Richard Holinger’s fiction, essays, poetry, and book reviews have appeared in The Southern Review, Boulevard, North American Review, The Iowa Review, Western Humanities Review, Witness, Chicago Quarterly Review, Chautauqua, and elsewhere. He is a four-time Pushcart Prize nominee and two-time Best of the Net nominee. His book of poetry, North of Crivitz, and collection of essays, Kangaroo Rabbits and Galvanized Fences, have garnered praise respectively from Kevin Stein, former Illinois Poetry Laureate, and David Hamilton, Editor Emeritus of The Iowa Review. “Not Everybody’s Nice” won the 2012 Split Oak Press Prose Chapbook Contest. Kattywompus Press published “Hybrid Seeds: Little Fictions,” a chapbook of innovative writing. He holds a Ph.D. in creative writing from the University of Illinois at Chicago and an M.A. in English from Washington University. He facilitates the Night Writers Workshop and writes a bimonthly newspaper column for Shaw Media. He has taught on the university, community college, and secondary school levels. He lives west of Chicago far enough to see fox, deer, turkeys, blue herons, and bald eagles occasionally pass by.
Fall 2023 Issue
Andrew Furman is a professor of English at Florida Atlantic University and teaches in its MFA program in creative writing. His fiction and creative nonfiction frequently engage with the Florida outdoors, but he has also written about Maine, Jewish identity, basketball, lighthouses, swimming, and cast-iron cookware. His essays and stories have appeared in such publications as Prairie Schooner, Oxford American, The Southern Review, Santa Monica Review, Ecotone, Willow Springs, Poets & Writers, Terrain.org, Flyway, Potomac Review, and The Florida Review. He is the author, most recently, of the novels Jewfish (Little Curlew Press, 2020) and Goldens Are Here (Green Writers Press, 2018), and the memoir Bitten: My Unexpected Love Affair with Florida (University Press of Florida, 2014), which was named a finalist for the ASLE Environmental Book Award. His novel, The World That We Are, set in Maine like his SIR story, "The Body Knows," will be released by Regal House Publishing in 2025. He lives in south Florida with his family. https://www.andrewfurmanwriter.com
Hannah Thurman is a Brooklyn-based writer originally from Raleigh, North Carolina. The winner of the Florida Review's 2023 Editor's Prize for Fiction, her short stories have been published or are forthcoming in The Iowa Review, The Michigan Quarterly Review, The Brooklyn Rail, Meridian, and others. She has been chosen for conferences/residencies at Yaddo, Bread Loaf, Vermont Studio Center, and VCCA. https://www.hannahpenrosethurman.com
Mat Goldberg's short stories have appeared in The Atlantic, American Short Fiction, and Boulevard, among others.
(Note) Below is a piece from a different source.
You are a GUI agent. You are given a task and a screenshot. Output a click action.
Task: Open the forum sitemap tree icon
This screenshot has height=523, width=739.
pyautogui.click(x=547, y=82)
He's received an Individual Artist Fellowship from the Arkansas Arts Council and a Special Mention for a Pushcart Prize. He has an MFA in creative writing from the University of Arkansas and a degree in engineering from Duke University. His recently completed novel, Roan, is a literary noir set in rural Missouri.
Brigitte Hoarau lives and writes in the Blue Ridge Mountains and holds an MFA from Georgia State University. She serves as an assistant professor of English at Georgia Gwinnett College, where she is developing an undergraduate creative writing program. Her fiction has appeared in Fiction Southeast and elsewhere.